• _TEXT PASSAGE_:
The metal parts get COLD! The plastic parts get extremely rigid. My fingers didn't fair so well trying to get the Vltor caps off my modstock, but they came off at the marginal cost of some numb fingers. The heat from the barrel really shows itself miraging in front of your sights. And on the subject of heat, a wicked hot barrel makes a great handwarmer if you place your hands over the FF RAS.

Snow melts on contact assuming your AR has sent a mag's worth of ammo downrange and thus makes your gun wet as the white stuff falls - no big deal but wet hands get cold. Snow does build up however on your irons...but it's nothing a quick blast of air can't handle...like blowing out birthday candles.

Your brass dissappears into the white stuff on the ground....so make sure you either scrape your range area off before you shoot or be ready to walk away - you won't find em all and if you do....again - cold hands.

I'd say cold hands was the biggest pain in the ass.

#1 lesson.....when shooting your AR15 in the winter - wear gloves.

Other than that - I think some winter camo might be in order for one of my AR15's.....it is white around here for 1/2 the year!

Anyway, figured I'd do my share and post something in the technical forums to counter all the nonsense floating around the GD lately.
Link Posted: 1/18/2006 6:29:22 PM EDT

Originally Posted By Hokie:


Anyway, figured I'd do my share and post something in the technical forums to counter all the nonsense floating around the GD lately.




Thankyou sir!!!!!!
Link Posted: 1/18/2006 6:30:01 PM EDT
Wimp


Joking -

I think they are more fun in the snow.


(with gloves)
Link Posted: 1/18/2006 6:36:38 PM EDT
White up here too. Took my Bushy carbon 15 out, worked fine. I wore gloves , but having lots of mags sure is nice. Reloading mags is a pain in the cold. No heat mirage for me, the YHM tube has lots of holes. I like the large ,easy to use controls on the AR. Take it winter camping with me every year. it sleeps outside with me.
Link Posted: 1/18/2006 6:43:34 PM EDT
[Last Edit: 1/19/2006 6:37:38 AM EDT by Hokie]

Originally Posted By Rocky9_5:
White up here too. Took my Bushy carbon 15 out, worked fine. I wore gloves , but having lots of mags sure is nice. Reloading mags is a pain in the cold. No heat mirage for me, the YHM tube has lots of holes. I like the large ,easy to use controls on the AR. Take it winter camping with me every year. it sleeps outside with me.



On the subject of simplicity....I think in cold weather the simpler AR design is preferable. I'm building one now that will cater to just that and . Less moving parts, no batteries, no scope caps, no buttons, etc....

• _DATA SHOWN_:
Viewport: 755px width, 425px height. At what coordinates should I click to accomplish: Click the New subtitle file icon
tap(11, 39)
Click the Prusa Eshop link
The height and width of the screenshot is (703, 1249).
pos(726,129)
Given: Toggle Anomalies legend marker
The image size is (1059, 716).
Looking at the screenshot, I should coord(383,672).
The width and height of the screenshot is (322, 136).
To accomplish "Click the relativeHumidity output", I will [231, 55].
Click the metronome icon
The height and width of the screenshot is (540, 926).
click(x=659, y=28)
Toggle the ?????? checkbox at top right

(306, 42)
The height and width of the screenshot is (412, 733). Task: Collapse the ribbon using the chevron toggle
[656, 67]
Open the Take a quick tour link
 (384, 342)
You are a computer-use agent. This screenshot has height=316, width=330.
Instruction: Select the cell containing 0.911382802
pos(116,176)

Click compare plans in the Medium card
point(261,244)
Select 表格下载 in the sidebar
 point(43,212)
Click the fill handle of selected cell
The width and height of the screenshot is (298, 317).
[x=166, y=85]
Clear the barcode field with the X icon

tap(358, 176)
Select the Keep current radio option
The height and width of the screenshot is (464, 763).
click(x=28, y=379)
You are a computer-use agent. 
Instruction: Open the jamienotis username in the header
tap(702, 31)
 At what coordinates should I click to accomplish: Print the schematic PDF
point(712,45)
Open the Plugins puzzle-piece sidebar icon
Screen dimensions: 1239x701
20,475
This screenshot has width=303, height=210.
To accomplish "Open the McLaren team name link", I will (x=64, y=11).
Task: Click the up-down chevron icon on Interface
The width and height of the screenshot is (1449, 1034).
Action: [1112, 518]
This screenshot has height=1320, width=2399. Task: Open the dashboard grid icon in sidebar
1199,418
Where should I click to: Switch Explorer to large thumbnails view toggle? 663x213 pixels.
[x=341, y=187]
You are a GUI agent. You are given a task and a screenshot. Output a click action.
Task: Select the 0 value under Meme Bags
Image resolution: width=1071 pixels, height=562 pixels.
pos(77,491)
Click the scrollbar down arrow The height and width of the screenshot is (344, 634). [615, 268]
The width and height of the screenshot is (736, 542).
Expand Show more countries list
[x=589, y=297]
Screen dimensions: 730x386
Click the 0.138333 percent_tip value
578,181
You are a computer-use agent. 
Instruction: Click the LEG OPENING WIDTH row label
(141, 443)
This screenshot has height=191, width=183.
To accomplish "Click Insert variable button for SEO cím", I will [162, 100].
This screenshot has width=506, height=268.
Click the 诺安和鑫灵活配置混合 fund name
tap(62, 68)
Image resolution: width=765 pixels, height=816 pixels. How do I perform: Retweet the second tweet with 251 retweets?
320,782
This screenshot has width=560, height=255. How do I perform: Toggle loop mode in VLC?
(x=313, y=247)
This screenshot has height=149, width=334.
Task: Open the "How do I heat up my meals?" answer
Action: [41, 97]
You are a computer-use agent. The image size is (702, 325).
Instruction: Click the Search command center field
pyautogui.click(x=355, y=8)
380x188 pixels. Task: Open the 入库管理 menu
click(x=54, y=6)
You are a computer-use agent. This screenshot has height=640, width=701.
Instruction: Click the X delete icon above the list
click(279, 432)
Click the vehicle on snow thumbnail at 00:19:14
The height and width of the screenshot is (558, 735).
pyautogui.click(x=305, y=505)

• _WHAT TO DO_:
1. In the winter shooting thread, what does the first poster name as the number one lesson for shooting an AR15 in winter?
2. Why does the first poster in the winter shooting thread advise scraping off the range area before shooting? Answer in one to three sentences.
The records are not needed for what comes next.

• _RESPONSES TO THE EXERCISE_:
1. Wear gloves.

2. Spent brass disappears into the snow on the ground, and you won't find it all. Even the brass you do find costs you cold hands, so the choice is to clear the area first or be ready to walk away from it.